**What the task requires**
Say how many lines in the entries hold the string "dimensions", giving the number by itself.

**Collected data entries**
# # # # # # #

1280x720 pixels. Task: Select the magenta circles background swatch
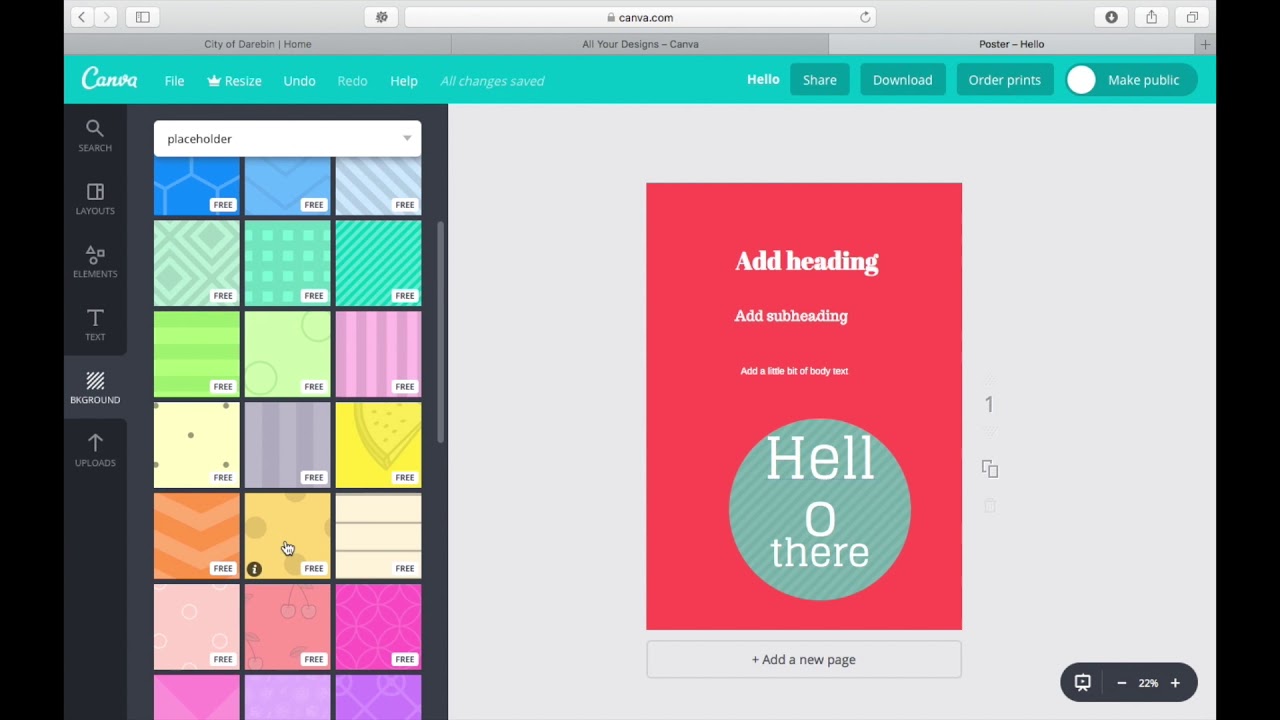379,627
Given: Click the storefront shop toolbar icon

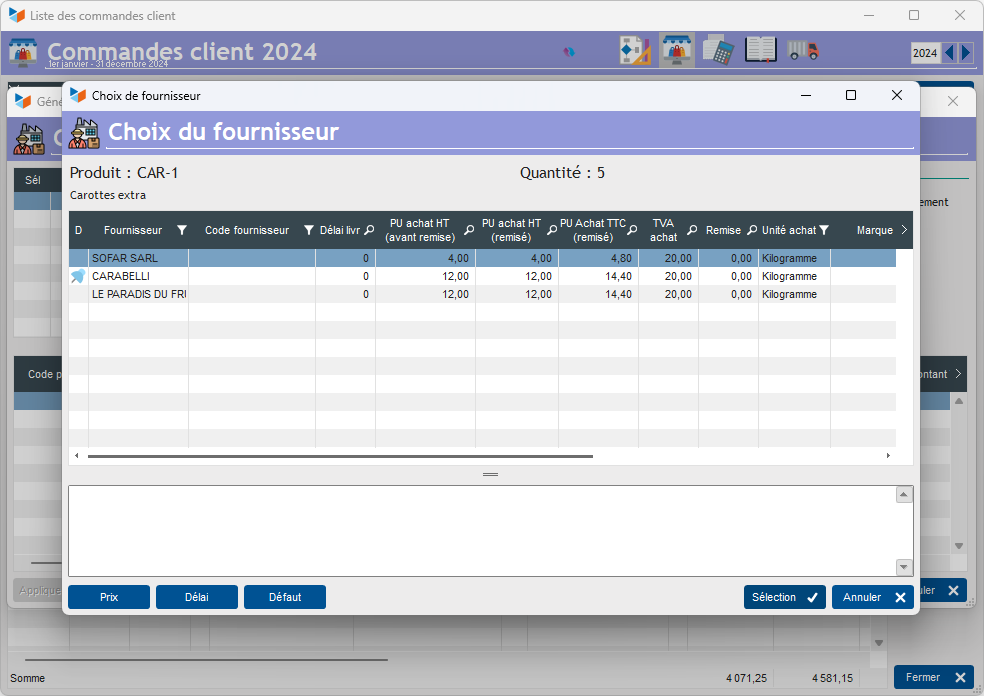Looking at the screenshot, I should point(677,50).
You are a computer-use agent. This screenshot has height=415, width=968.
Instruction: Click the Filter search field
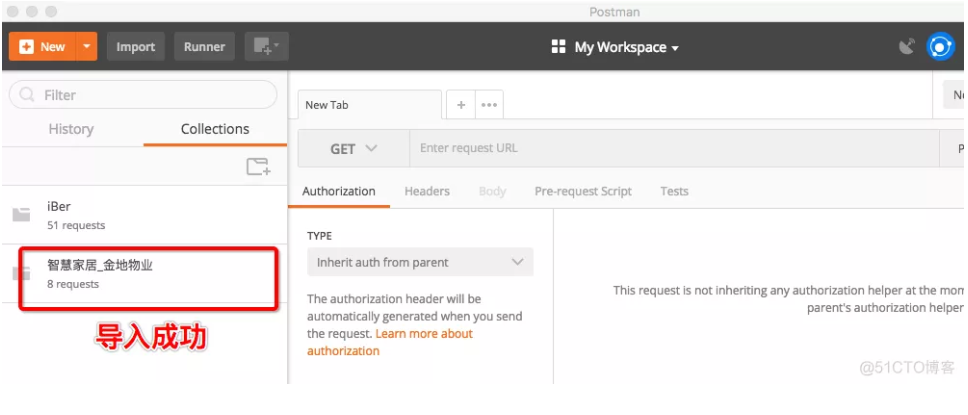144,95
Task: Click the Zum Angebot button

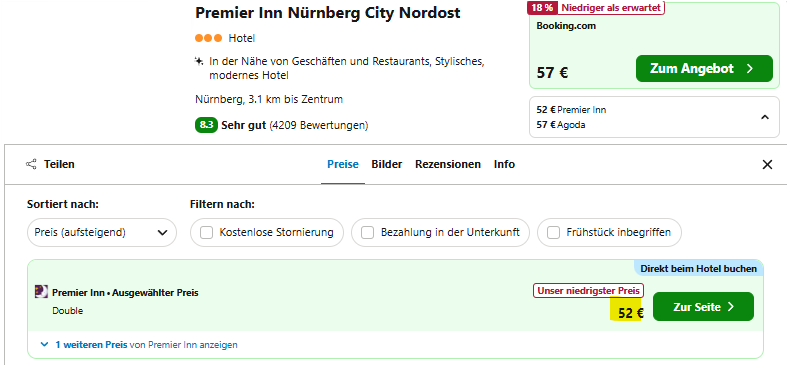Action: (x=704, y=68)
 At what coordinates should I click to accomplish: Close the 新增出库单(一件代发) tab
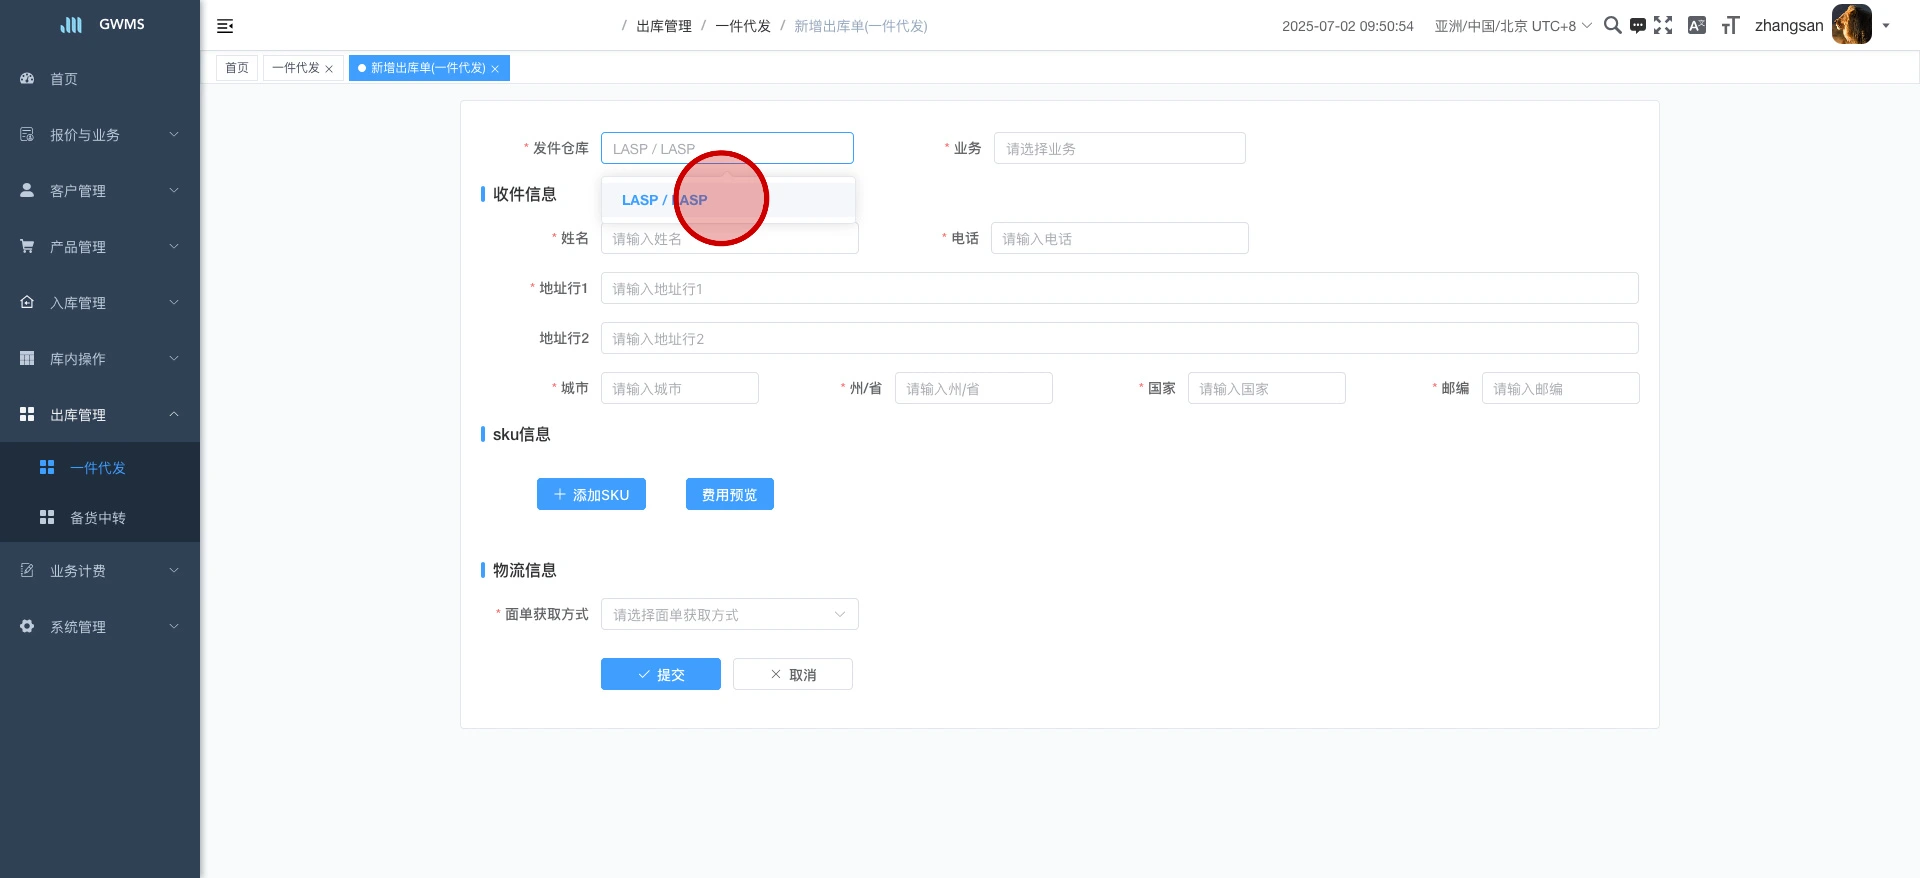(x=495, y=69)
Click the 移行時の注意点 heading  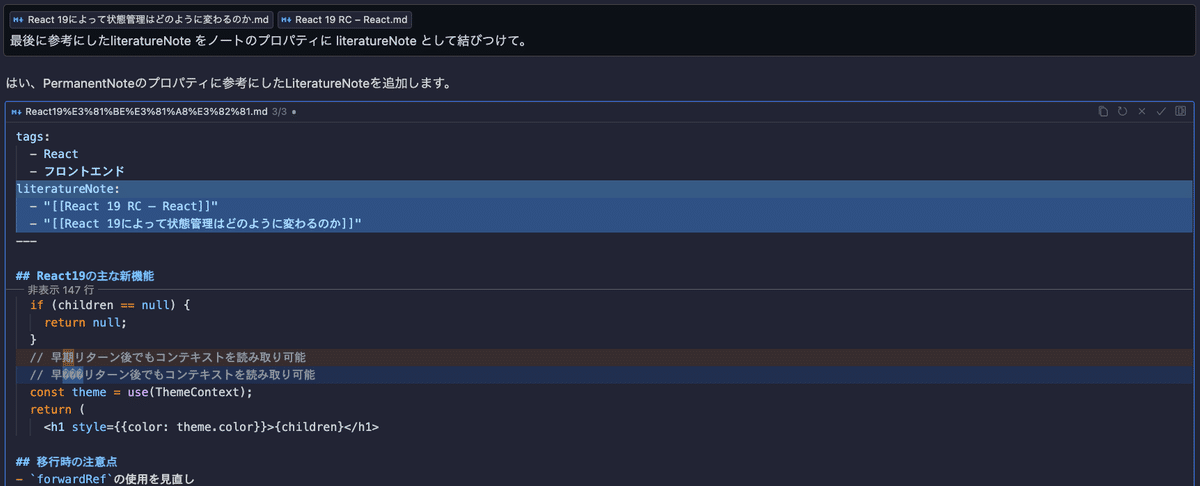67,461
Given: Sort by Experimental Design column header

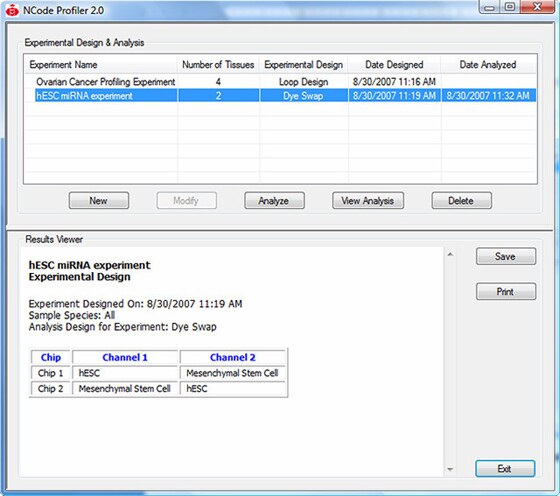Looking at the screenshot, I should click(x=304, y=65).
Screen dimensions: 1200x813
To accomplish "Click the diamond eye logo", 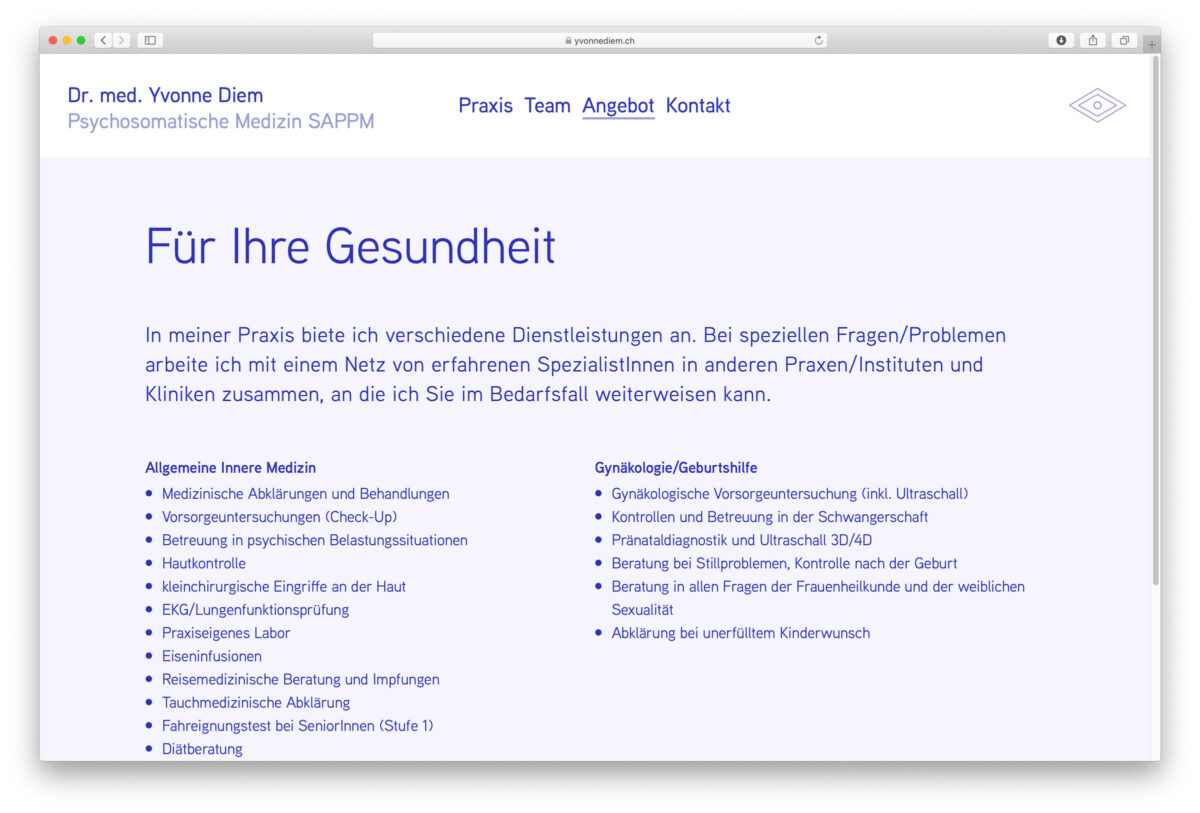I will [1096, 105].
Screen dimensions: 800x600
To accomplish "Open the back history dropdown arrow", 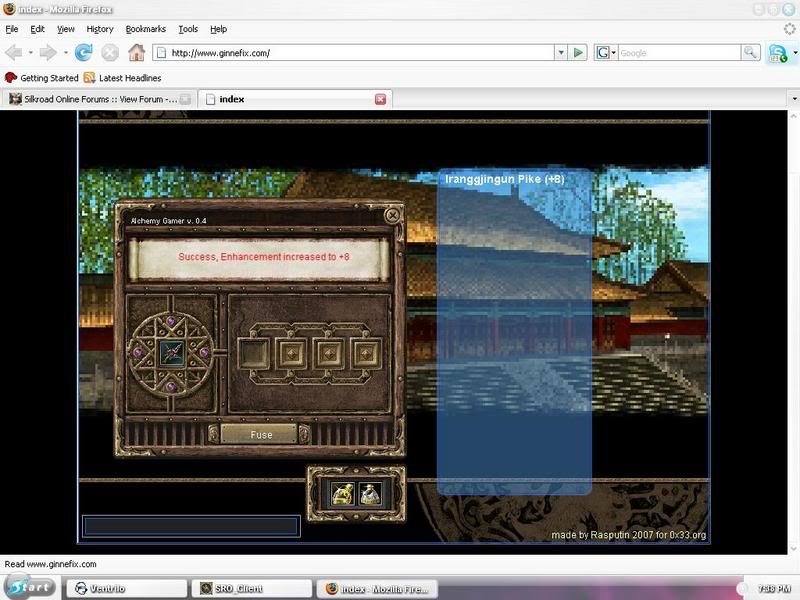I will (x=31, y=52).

# # # # # # #

**Response**
2